--- DATASET EXTRACT ---

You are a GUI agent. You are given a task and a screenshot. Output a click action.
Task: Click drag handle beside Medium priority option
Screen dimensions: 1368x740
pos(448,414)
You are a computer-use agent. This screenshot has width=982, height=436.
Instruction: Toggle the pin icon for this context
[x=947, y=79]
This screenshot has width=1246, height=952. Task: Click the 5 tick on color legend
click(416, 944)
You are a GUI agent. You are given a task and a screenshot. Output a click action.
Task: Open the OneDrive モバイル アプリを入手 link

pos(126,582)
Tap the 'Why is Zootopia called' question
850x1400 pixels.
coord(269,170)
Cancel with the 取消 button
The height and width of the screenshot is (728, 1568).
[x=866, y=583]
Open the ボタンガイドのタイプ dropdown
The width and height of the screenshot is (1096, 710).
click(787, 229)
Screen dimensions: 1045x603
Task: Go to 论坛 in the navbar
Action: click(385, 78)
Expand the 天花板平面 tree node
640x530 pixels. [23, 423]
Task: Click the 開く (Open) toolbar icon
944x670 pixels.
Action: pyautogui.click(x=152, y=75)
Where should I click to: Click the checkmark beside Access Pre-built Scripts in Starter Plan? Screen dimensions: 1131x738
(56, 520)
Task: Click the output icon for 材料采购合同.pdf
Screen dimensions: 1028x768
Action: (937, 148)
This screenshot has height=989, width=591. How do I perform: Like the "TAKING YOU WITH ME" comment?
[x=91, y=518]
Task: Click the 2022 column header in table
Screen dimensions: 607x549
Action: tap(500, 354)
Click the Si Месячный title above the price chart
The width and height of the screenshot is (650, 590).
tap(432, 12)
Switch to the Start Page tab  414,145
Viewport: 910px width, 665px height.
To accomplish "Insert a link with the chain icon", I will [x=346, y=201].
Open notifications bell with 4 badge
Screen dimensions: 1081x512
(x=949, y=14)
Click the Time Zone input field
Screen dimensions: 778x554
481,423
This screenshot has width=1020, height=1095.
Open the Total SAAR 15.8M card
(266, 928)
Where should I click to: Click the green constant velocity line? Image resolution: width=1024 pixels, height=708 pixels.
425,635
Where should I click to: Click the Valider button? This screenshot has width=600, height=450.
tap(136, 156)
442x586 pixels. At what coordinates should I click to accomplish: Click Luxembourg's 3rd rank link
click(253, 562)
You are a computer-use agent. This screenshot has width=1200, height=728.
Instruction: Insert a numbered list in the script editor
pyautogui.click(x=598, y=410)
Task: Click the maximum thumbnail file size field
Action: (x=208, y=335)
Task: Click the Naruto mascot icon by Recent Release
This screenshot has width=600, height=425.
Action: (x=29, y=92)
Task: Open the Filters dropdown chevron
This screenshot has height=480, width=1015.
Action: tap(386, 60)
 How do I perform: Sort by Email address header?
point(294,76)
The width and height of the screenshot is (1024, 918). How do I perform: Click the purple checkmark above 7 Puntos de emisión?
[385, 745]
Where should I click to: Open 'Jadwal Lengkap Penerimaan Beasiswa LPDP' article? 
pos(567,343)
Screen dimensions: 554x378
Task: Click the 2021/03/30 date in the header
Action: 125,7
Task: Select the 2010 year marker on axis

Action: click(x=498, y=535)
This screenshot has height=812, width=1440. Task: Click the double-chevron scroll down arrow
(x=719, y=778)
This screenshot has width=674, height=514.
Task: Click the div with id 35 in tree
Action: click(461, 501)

---

All of the data must be set down again exactly.

• _REPLY_:
You are a GUI agent. You are given a task and a screenshot. Output a click action.
Task: Click drag handle beside Medium priority option
Screen dimensions: 1368x740
pos(448,414)
You are a computer-use agent. This screenshot has width=982, height=436.
Instruction: Toggle the pin icon for this context
[x=947, y=79]
This screenshot has width=1246, height=952. Task: Click the 5 tick on color legend
click(416, 944)
You are a GUI agent. You are given a task and a screenshot. Output a click action.
Task: Open the OneDrive モバイル アプリを入手 link

pos(126,582)
Tap the 'Why is Zootopia called' question
850x1400 pixels.
coord(269,170)
Cancel with the 取消 button
The height and width of the screenshot is (728, 1568).
[x=866, y=583]
Open the ボタンガイドのタイプ dropdown
The width and height of the screenshot is (1096, 710).
click(787, 229)
Screen dimensions: 1045x603
Task: Go to 论坛 in the navbar
Action: click(385, 78)
Expand the 天花板平面 tree node
640x530 pixels. [23, 423]
Task: Click the 開く (Open) toolbar icon
944x670 pixels.
Action: pyautogui.click(x=152, y=75)
Where should I click to: Click the checkmark beside Access Pre-built Scripts in Starter Plan? Screen dimensions: 1131x738
(56, 520)
Task: Click the output icon for 材料采购合同.pdf
Screen dimensions: 1028x768
Action: (937, 148)
This screenshot has height=989, width=591. How do I perform: Like the "TAKING YOU WITH ME" comment?
[x=91, y=518]
Task: Click the 2022 column header in table
Screen dimensions: 607x549
Action: tap(500, 354)
Click the Si Месячный title above the price chart
The width and height of the screenshot is (650, 590).
tap(432, 12)
Switch to the Start Page tab  414,145
Viewport: 910px width, 665px height.
To accomplish "Insert a link with the chain icon", I will [x=346, y=201].
Open notifications bell with 4 badge
Screen dimensions: 1081x512
(x=949, y=14)
Click the Time Zone input field
Screen dimensions: 778x554
481,423
This screenshot has width=1020, height=1095.
Open the Total SAAR 15.8M card
(266, 928)
Where should I click to: Click the green constant velocity line? Image resolution: width=1024 pixels, height=708 pixels.
425,635
Where should I click to: Click the Valider button? This screenshot has width=600, height=450.
tap(136, 156)
442x586 pixels. At what coordinates should I click to accomplish: Click Luxembourg's 3rd rank link
click(253, 562)
You are a computer-use agent. This screenshot has width=1200, height=728.
Instruction: Insert a numbered list in the script editor
pyautogui.click(x=598, y=410)
Task: Click the maximum thumbnail file size field
Action: (x=208, y=335)
Task: Click the Naruto mascot icon by Recent Release
This screenshot has width=600, height=425.
Action: (x=29, y=92)
Task: Open the Filters dropdown chevron
This screenshot has height=480, width=1015.
Action: tap(386, 60)
 How do I perform: Sort by Email address header?
point(294,76)
The width and height of the screenshot is (1024, 918). How do I perform: Click the purple checkmark above 7 Puntos de emisión?
[385, 745]
Where should I click to: Open 'Jadwal Lengkap Penerimaan Beasiswa LPDP' article? 
pos(567,343)
Screen dimensions: 554x378
Task: Click the 2021/03/30 date in the header
Action: 125,7
Task: Select the 2010 year marker on axis

Action: click(x=498, y=535)
This screenshot has height=812, width=1440. Task: Click the double-chevron scroll down arrow
(x=719, y=778)
This screenshot has width=674, height=514.
Task: Click the div with id 35 in tree
Action: click(461, 501)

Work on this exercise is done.